┌──
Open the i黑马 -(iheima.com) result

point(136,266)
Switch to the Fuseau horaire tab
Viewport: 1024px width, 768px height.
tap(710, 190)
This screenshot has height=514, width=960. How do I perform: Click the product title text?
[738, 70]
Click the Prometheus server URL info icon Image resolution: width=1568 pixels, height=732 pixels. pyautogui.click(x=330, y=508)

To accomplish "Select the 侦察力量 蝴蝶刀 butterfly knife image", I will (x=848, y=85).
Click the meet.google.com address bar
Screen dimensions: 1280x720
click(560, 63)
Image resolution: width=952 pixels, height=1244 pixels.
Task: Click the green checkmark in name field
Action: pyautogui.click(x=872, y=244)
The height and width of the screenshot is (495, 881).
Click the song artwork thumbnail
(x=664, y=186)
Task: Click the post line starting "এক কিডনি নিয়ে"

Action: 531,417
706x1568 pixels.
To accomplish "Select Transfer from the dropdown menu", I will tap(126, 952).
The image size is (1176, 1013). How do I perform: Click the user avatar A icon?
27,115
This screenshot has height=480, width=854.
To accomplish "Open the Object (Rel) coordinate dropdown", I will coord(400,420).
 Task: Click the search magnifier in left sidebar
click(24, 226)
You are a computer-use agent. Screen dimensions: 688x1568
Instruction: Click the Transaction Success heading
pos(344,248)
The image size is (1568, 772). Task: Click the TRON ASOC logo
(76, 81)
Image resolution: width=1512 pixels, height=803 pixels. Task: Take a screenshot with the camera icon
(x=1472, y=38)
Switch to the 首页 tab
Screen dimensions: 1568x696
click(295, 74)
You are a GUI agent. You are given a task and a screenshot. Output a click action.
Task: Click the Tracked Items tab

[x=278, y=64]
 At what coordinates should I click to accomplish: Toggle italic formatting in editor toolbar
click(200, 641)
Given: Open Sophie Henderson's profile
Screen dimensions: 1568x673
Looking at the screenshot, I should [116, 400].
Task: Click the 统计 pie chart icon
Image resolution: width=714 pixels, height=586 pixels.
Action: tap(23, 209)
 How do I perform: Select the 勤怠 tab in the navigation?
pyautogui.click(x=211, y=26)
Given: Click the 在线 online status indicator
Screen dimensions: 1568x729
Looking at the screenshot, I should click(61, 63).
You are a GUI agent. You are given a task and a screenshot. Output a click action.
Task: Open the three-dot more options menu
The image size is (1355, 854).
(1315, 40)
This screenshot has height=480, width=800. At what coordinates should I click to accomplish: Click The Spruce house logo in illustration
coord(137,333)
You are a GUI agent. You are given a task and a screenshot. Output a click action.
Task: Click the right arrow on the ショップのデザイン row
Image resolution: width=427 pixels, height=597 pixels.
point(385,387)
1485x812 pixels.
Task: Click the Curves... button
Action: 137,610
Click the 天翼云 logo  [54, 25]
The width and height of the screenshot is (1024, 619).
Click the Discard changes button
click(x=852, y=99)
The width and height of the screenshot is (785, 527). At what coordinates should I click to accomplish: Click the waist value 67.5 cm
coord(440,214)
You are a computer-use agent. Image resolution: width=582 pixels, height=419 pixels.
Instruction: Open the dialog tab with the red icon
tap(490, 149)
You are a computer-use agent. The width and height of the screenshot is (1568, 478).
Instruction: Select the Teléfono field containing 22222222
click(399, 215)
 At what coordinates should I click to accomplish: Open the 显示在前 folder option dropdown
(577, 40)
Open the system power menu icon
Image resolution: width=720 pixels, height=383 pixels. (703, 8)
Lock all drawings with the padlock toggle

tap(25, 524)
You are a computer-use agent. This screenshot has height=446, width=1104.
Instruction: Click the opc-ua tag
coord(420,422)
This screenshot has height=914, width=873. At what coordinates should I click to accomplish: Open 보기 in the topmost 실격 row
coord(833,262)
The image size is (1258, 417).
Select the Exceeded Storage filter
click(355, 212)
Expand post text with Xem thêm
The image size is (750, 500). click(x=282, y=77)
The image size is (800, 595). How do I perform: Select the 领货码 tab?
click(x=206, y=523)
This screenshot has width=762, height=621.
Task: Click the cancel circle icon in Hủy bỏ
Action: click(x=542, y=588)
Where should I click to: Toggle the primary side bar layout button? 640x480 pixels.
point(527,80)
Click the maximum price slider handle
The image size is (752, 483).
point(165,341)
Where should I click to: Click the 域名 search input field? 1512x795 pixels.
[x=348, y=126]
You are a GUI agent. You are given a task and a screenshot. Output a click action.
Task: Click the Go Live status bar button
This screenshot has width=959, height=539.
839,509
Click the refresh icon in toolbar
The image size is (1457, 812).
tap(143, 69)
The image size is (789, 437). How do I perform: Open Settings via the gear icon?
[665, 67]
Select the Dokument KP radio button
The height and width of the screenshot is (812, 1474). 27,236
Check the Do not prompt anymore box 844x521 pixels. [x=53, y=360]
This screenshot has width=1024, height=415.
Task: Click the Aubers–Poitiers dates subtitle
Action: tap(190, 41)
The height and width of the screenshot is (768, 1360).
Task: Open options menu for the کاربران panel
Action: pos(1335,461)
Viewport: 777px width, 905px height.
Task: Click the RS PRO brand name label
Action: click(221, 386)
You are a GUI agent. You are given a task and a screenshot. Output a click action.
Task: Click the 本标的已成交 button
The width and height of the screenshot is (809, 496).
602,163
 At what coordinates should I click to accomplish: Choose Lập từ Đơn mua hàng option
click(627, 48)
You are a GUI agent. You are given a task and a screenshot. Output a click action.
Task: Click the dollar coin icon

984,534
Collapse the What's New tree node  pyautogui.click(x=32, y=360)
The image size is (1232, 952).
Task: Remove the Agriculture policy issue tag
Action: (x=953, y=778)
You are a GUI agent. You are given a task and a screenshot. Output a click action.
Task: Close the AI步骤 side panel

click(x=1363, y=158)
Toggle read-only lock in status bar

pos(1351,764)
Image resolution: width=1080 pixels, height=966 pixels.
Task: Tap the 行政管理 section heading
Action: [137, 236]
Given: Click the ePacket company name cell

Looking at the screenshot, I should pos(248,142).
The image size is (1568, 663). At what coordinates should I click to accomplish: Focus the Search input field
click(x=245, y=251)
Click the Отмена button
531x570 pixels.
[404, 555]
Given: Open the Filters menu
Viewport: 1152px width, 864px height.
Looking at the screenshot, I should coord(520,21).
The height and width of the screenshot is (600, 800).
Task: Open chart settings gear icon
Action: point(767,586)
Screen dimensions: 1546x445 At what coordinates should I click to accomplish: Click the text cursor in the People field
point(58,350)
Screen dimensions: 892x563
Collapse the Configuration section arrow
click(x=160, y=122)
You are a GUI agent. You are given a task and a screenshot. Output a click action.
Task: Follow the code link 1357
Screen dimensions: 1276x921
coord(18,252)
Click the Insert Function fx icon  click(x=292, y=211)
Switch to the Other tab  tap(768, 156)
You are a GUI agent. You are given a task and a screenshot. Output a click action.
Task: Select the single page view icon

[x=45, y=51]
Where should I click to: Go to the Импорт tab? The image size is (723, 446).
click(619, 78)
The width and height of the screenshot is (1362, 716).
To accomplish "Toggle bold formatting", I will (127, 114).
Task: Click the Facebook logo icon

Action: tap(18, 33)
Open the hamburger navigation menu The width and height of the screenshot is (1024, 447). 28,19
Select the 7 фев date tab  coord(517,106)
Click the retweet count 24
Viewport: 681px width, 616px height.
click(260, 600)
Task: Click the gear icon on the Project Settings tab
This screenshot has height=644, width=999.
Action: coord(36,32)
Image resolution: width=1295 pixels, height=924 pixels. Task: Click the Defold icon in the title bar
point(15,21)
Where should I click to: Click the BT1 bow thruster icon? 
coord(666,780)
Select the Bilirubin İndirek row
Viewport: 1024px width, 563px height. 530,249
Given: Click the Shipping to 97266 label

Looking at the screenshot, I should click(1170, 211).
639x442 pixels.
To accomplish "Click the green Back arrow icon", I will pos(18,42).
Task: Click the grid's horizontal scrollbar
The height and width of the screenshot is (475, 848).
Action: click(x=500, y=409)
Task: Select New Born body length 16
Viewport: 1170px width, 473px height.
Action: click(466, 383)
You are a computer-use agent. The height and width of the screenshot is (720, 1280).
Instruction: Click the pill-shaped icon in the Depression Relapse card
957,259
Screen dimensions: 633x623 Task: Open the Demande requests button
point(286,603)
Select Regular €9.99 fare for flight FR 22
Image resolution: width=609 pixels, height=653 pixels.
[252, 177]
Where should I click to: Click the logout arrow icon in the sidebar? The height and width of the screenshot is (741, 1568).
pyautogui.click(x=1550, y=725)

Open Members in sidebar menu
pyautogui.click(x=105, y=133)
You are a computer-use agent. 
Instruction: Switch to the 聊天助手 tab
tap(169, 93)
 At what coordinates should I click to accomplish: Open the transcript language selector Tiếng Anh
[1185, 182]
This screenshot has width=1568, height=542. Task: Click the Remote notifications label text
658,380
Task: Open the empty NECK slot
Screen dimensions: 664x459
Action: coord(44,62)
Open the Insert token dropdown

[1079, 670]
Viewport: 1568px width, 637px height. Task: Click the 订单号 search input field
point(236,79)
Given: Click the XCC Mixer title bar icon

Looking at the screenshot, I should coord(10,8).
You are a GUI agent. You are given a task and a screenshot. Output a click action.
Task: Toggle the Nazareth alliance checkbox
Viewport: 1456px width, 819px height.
└──
Short problem: Rewrite the records starting at the line containing "Task: Click the search" and ending with the line containing "click(200, 641)", substituting "Saved Items" for "Tracked Items" and leaving everything else unchanged.

Solution to the problem:
 Task: Click the search magnifier in left sidebar
click(24, 226)
You are a computer-use agent. Screen dimensions: 688x1568
Instruction: Click the Transaction Success heading
pos(344,248)
The image size is (1568, 772). Task: Click the TRON ASOC logo
(76, 81)
Image resolution: width=1512 pixels, height=803 pixels. Task: Take a screenshot with the camera icon
(x=1472, y=38)
Switch to the 首页 tab
Screen dimensions: 1568x696
click(295, 74)
You are a GUI agent. You are given a task and a screenshot. Output a click action.
Task: Click the Saved Items tab

[x=278, y=64]
 At what coordinates should I click to accomplish: Toggle italic formatting in editor toolbar
click(200, 641)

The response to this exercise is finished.